--- start Document segment ---

The kind of kid who has a favorite true-crime psychopath—New York City's famed Zodiac Killer—Ringeisen also enjoys spinning a good, if a bit more violent than usual, Goatman yarn. His particular favorite, which he unveils while sitting hunched in a big booth in the very empty Ledo Pizza in Seabrook Station, goes something like this:
Two Shenandoah Valley mounted Park Police are patrolling their beat on a cold, foggy night. Eventually, the cops get separated. One pair of horse and rider reports back to their mountaintop station on time, but the other duo fails to show.
In the morning, a massive search party ventures out, and, after a few hours of traversing the tricky climbing terrain, one of the cops spots something off to the side of an overgrown riding path. At first he can't figure out what he's looking at, but the blood—and the entrails and the inescapable, vomit-inducing stench—tells him that whatever it is, it sure as hell ain't human. Then he makes out the horse's head, abuzz with flies and crawling with plump maggots. Nearby are the animal's broken, skinned legs. The torso is nowhere to be found. And neither is the missing cop.

--- end Document segment ---

- What you will do:
[a] Answer these questions about the Goatman passage:
(i) Where is Ringeisen sitting when he tells his favorite version of the story?
(ii) What kind of night are the two officers patrolling on?
(iii) Which part of the horse is nowhere to be found?
[b] Carry on the Goatman passage, picking up right after its last sentence.

--- start Record list ---

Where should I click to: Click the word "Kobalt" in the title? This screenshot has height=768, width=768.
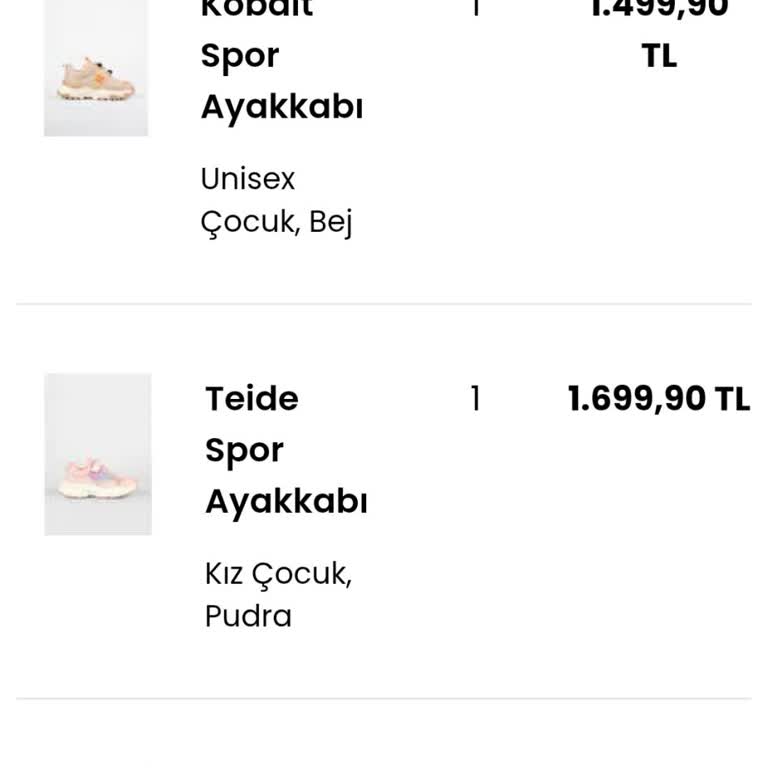(x=257, y=8)
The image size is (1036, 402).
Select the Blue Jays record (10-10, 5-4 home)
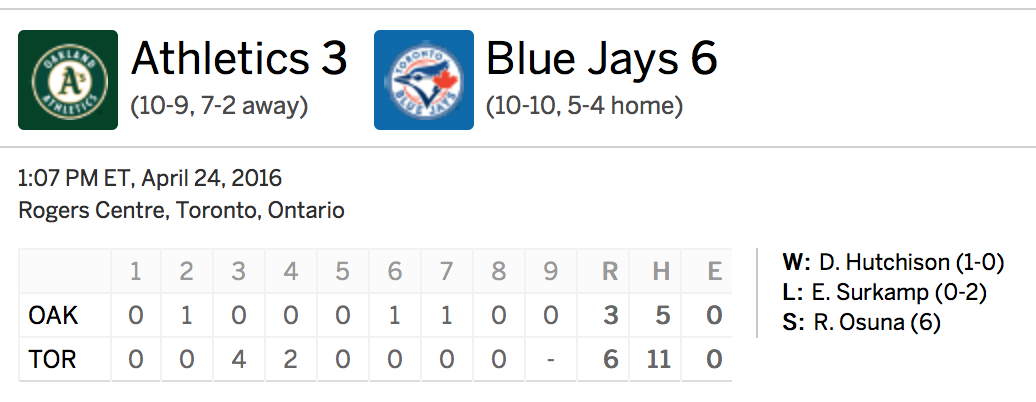(585, 106)
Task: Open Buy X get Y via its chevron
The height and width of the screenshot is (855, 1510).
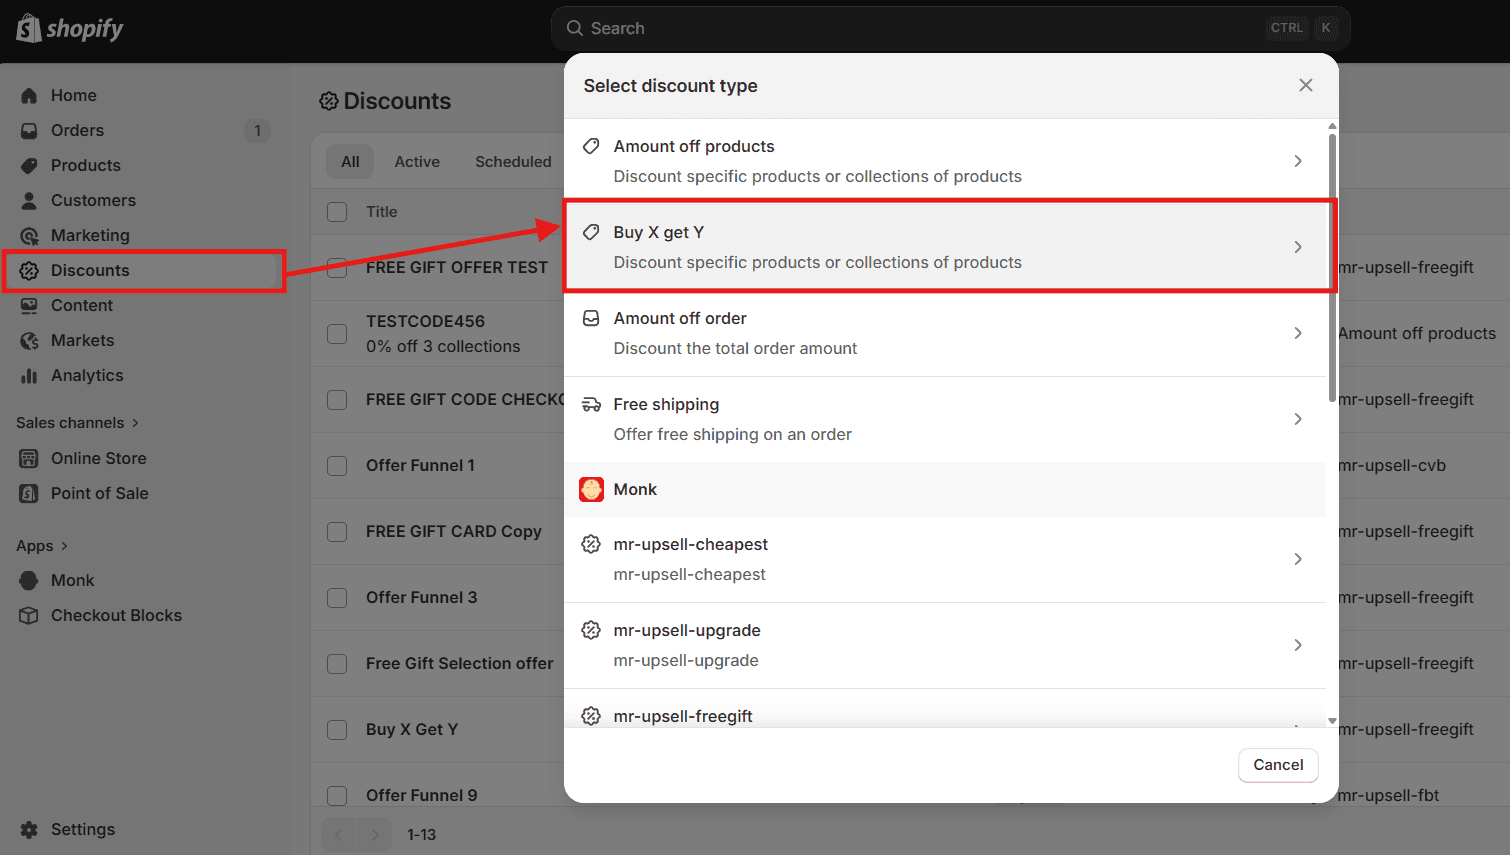Action: click(x=1298, y=245)
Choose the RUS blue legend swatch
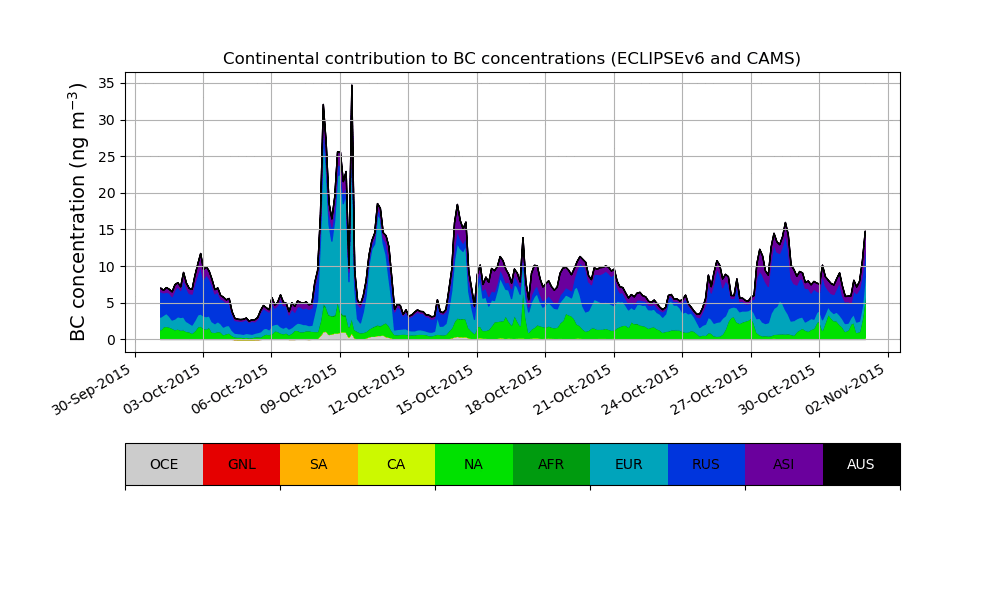 pos(706,464)
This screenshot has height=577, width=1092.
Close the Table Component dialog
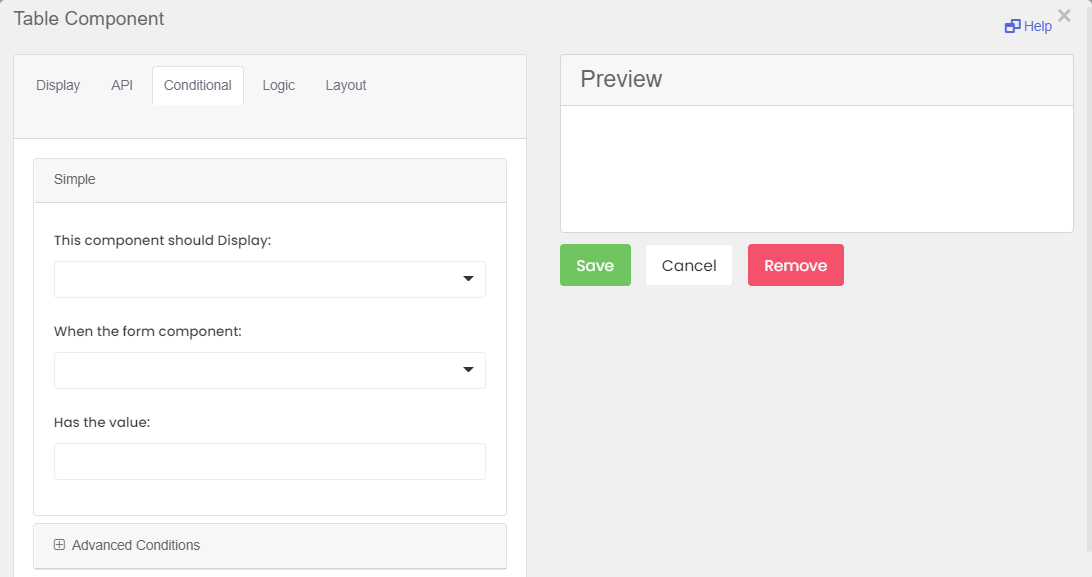point(1063,15)
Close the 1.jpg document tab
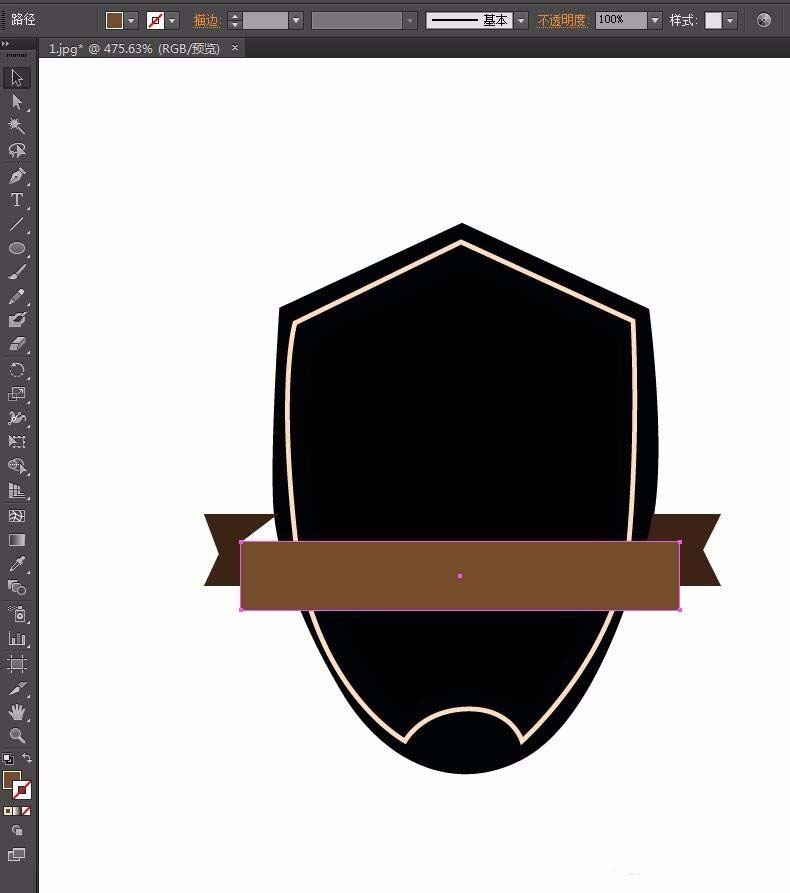Image resolution: width=790 pixels, height=893 pixels. 235,48
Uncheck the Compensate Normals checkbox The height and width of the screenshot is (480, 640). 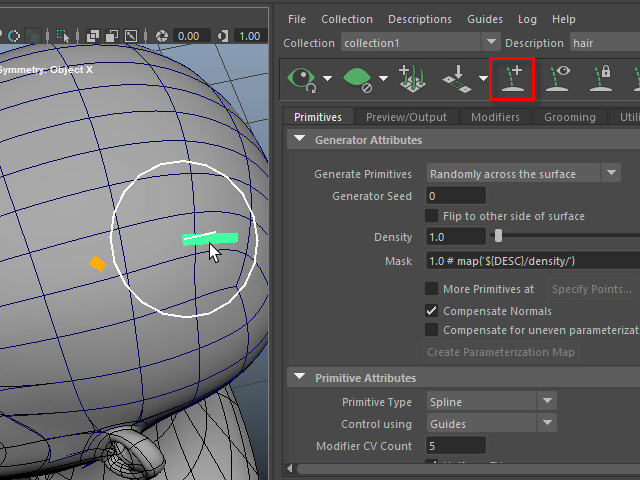point(432,311)
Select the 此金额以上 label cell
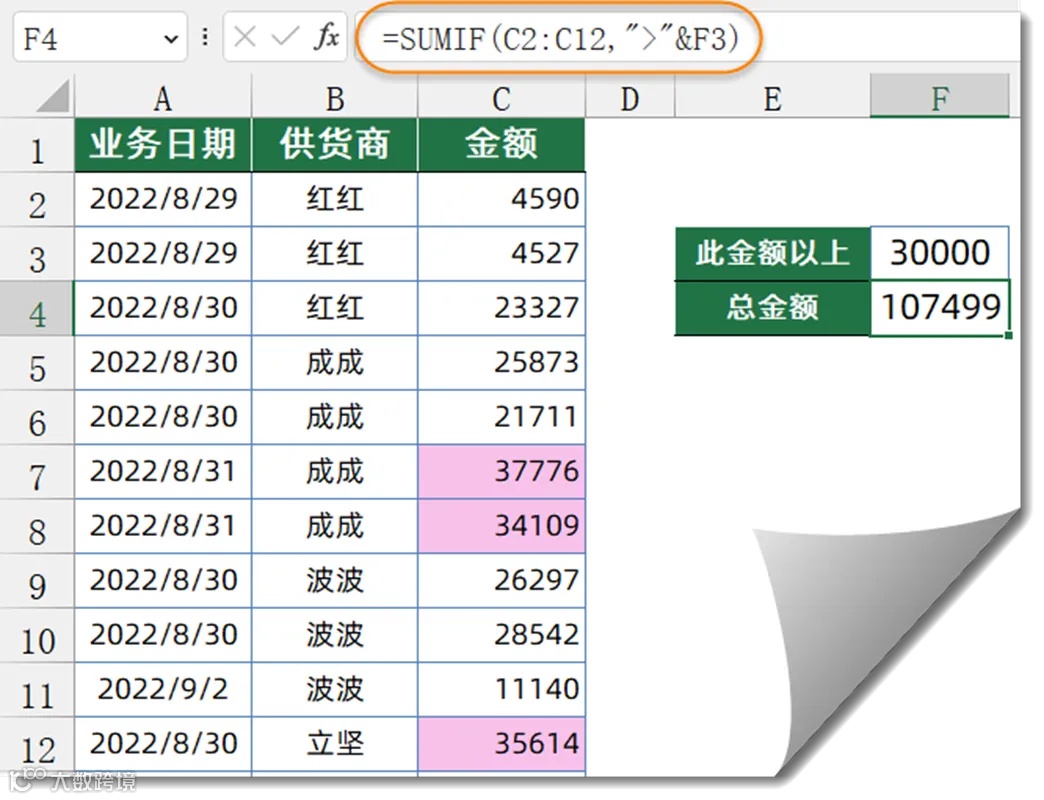This screenshot has width=1044, height=800. (x=771, y=252)
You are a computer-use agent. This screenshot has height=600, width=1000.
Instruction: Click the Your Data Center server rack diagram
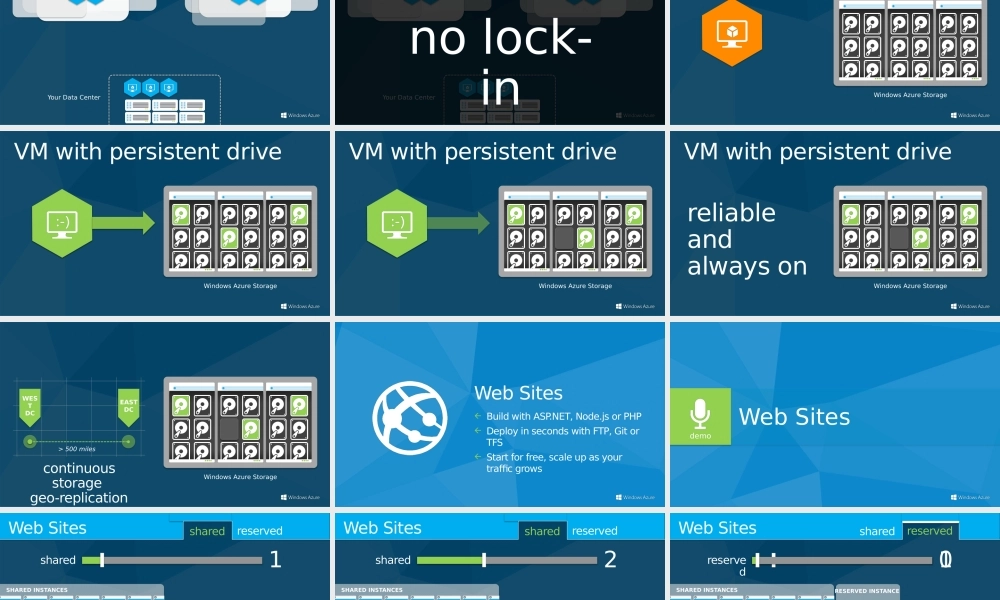[x=164, y=100]
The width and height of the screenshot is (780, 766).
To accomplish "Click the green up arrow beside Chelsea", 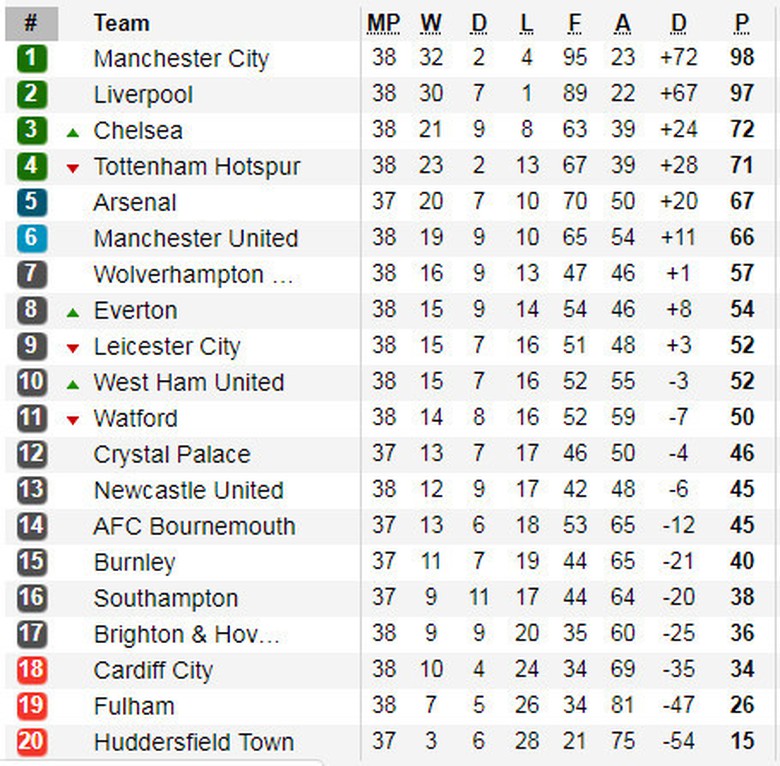I will (x=72, y=132).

--- end Record list ---

- Outputs for the tasks:
[a]
(i) In a big booth in the very empty Ledo Pizza in Seabrook Station.
(ii) A cold, foggy night.
(iii) The torso.

[b]
Ringeisen was around 10 years old, either in elementary school or at summer camp, when he heard his first Goatman story. It was the lovers' lane classic, which concludes with an innocent young girl—despite the rumors—finding her very dead boyfriend hanging upside down above their car, blood dripping—tap-tap-tap—from his headless torso. Ringeisen grins and shakes his head: "I remember that scared me—not to death, but it scared me." Opsasnick pauses just a moment before the fence opening to check for oncoming trains and then strides in. But we're only allowed a quick perusal of the wide set of three tracks before a CSX coal run rumbles by as an ominous warning. Only the staunchest Goatman supporter would watch the locomotive creep on by and not do the math on the bodyless puppy story that begat Goatman in the first place: Puppy escapes from pen, puppy wanders toward train tracks, puppy meets her untimely end. Simply: Ten-month-old Ginger was not beheaded by a vicious suburban satyr, but was, sadly, shredded by a choo-choo.
Simple as that. Except. Except as we turn back toward his car, Opsasnick spots a rough-looking potbellied man walking toward us from Lacie Edwards' old home.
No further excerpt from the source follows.